IDH and the Pesticide Action Network (PAN-UK) have started implementing a project to support healthy, sustainable and productive vegetable farming in the Central Rift Valley of Ethiopia. About 600 households will directly benefit from the project by receiving training on different elements of integrated pest management through dedicated farmer field schools.
The three-year Integrated Pest Management (IPM) Project will run in the Adami Tulu-Jido Kombolcha district of the Oromia region.
The project will explore the suitability of a biological food spray developed to prevent pests and diseases that can be produced by farmers locally. The wider community will benefit from greater awareness of the risks from pesticides. Safer alternatives, including cultural plant protection methods such as food sprays that reduce risks to human health and the environment, will be introduced to smallholders.
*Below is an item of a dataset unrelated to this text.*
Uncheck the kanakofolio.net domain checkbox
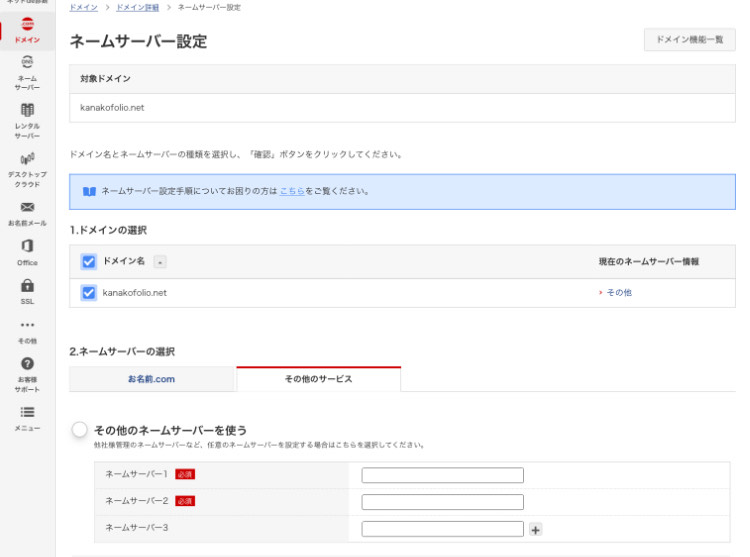750x557 pixels. [88, 293]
The project started with field trials of food spray, neem spray and conventional pesticides on tomatoes and onions around Lake Ziway, with the aim to increase farmers’ awareness of the risks of pesticides and testing innovative approaches to IPM.
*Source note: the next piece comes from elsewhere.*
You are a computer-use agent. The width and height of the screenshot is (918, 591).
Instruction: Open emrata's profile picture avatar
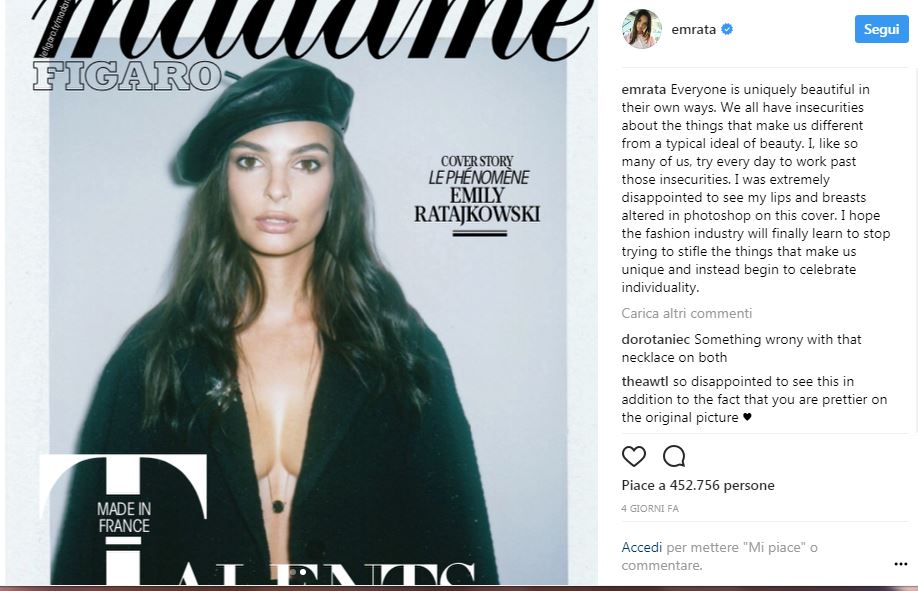click(x=642, y=29)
PAN-Ethiopia will implement the project in partnership with the bureaus of Agriculture and natural Resources and the bureaus of Finance and Economic Development in Adami Tulu Jido Kombolcha district.
The project will complement an initiative by IDH and the Meki Batu farmers Union, where smallholder fruit and vegetable farmers around Lake Ziway received GLOBALG.A.P. (Good Agricultural Practices) certification. The certification enabled them to connect to markets and sell their produce at a premium price to Ethiopian Airlines, among others.
Image: PAN-UK expert scouting smallholder farmers’ tomato plot.